There are other services that allow you to check if your personal data has been compromised. Experian also offers a free service, though it’s not as straightforward as “Have I been pwned.”
Good password strategy
“A different password for each account is ideal,” Verodin's Lerud said. “But it just isn't practical without using a password manager such as KeePass, LastPass, Dashlane. Enabling two-factor authentication for your critical accounts is also a good idea.”
Lerud said Google provides two-step verification, which can be accessed here.
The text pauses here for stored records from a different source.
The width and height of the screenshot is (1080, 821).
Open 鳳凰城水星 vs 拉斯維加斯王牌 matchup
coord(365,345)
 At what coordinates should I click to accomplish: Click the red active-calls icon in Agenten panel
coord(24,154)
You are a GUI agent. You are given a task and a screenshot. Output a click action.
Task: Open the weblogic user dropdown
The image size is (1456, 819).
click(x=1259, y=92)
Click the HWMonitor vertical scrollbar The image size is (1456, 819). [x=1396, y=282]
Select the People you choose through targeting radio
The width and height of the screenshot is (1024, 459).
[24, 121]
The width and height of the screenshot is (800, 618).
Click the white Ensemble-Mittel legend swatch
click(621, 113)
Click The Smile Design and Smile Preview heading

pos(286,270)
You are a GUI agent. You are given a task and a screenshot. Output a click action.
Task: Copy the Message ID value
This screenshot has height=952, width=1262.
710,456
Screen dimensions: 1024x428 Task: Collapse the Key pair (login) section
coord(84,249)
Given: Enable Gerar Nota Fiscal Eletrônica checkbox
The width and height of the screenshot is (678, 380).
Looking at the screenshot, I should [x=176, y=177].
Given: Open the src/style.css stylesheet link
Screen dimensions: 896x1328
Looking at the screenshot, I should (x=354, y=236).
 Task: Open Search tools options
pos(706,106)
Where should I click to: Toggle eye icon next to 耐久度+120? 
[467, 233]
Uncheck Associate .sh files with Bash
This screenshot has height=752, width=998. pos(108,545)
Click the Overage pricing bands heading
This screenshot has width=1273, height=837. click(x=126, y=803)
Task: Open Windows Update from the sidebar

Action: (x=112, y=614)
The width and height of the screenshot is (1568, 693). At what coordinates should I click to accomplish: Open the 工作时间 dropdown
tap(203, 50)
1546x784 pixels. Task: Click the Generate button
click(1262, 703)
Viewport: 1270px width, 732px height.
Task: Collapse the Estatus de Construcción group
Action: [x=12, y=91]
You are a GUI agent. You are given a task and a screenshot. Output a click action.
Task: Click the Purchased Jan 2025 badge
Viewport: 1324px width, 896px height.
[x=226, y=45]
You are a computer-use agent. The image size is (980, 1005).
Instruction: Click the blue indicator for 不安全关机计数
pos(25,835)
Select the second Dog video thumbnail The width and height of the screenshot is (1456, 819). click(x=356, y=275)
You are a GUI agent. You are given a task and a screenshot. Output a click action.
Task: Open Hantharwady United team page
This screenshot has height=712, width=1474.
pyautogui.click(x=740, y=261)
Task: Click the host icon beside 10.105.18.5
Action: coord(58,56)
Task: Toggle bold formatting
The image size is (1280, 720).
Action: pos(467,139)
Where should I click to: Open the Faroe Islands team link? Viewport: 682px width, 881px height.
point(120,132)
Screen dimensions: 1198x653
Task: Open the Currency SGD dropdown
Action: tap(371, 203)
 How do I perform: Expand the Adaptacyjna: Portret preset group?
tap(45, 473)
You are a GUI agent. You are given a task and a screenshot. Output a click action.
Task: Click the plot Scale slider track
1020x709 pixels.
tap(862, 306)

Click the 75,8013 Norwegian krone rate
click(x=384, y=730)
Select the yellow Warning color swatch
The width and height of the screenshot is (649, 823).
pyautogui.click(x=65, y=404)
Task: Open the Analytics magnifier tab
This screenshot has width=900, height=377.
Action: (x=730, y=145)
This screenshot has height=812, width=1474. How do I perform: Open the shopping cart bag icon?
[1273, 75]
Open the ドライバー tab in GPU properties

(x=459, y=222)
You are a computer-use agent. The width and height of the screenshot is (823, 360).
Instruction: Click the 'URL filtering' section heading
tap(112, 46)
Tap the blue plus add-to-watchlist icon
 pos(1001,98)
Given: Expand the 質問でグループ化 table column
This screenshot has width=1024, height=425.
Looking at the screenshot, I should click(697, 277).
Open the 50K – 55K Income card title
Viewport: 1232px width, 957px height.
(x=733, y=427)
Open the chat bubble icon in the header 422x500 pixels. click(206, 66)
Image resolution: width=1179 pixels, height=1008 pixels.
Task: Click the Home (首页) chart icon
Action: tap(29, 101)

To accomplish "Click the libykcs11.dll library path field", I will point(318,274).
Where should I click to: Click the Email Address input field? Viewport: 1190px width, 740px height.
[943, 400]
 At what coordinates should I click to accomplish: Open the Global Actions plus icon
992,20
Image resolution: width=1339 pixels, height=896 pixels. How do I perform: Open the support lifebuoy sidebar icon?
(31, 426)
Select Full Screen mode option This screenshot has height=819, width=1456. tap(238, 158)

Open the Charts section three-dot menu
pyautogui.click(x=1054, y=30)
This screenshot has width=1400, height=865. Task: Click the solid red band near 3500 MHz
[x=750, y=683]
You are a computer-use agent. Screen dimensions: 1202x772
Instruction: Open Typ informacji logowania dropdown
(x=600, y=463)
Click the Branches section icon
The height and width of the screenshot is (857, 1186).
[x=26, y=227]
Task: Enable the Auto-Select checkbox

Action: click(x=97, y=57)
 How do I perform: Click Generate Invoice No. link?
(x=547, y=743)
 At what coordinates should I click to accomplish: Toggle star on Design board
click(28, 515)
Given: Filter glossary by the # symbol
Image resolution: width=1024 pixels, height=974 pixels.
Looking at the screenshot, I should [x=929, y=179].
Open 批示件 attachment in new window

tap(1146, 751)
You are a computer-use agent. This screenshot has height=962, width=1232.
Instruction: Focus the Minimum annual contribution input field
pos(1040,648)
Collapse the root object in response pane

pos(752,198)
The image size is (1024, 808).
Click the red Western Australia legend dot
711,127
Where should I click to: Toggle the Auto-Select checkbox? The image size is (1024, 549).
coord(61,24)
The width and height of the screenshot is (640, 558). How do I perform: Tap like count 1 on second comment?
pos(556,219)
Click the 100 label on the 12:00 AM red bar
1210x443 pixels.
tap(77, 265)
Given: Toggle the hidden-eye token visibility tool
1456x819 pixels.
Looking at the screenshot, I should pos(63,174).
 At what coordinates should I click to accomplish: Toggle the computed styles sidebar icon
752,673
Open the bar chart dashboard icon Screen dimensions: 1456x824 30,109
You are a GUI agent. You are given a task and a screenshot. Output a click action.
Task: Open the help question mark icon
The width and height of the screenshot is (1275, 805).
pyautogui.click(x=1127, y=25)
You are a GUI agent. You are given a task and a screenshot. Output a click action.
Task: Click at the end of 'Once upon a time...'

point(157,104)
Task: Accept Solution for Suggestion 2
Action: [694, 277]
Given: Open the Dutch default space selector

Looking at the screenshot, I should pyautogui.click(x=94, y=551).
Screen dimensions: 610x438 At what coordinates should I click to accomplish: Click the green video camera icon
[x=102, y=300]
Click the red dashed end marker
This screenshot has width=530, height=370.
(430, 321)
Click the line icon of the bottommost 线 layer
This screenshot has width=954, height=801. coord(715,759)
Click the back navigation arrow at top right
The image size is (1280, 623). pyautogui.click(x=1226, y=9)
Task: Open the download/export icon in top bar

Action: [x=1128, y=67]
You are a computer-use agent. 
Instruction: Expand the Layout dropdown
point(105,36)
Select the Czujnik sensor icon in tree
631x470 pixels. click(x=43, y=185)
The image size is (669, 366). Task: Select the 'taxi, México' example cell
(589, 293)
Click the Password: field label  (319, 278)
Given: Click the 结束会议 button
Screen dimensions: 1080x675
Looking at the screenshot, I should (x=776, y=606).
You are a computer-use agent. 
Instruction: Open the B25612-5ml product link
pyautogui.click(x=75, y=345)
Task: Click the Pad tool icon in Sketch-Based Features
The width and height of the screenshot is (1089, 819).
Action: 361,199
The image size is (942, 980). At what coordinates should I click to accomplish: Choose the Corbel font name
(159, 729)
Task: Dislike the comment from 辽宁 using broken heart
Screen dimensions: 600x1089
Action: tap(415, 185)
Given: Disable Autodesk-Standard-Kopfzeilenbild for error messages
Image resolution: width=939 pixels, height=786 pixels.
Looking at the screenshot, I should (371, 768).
It also offers a free security checkup.
Can you recover your data?
In a word, no.
Once the criminals get your personal data, it’s immediately copied multiple times, so don’t expect to get your compromised data back and out of the criminals' hands.
“Digital data is copied, moved, altered, downloaded and uploaded at Internet-speed," Brian Contos, chief information security officer, Verodin, told Fox News. "With billions of connected devices and trillions of gigabytes of digital data, full discovery of where your data is and attempted recovery [or] destruction isn’t a tenable option.”
Again, the best protection for an individual is good password etiquette. This includes changing your password often and making sure you have different passwords, which cannot be easily guessed and are reasonably long, for each account.
Is law enforcement active on the dark web?
Dark web forums are monitored by the FBI, intelligence agencies, banks and a variety of consultants and specialists that work for corporations.
“Many Dark Web forums are monitored by law enforcement agencies and private organizations. However, there are many forums. And existing forums frequently move,” said Verodin’s Contos.
“Some of these forums are even offline, leveraging ‘old school’ dial-up bulletin board systems (BBS) as opposed to being directly connected to the Internet. So, the probability of a percentage of these forums not being monitored is very high,” he added.
Check sites regularly like "Have I been pwned" to see if your personal data has been compromised.
Additionally, you should make sure you have different passwords for each account and change them regularly.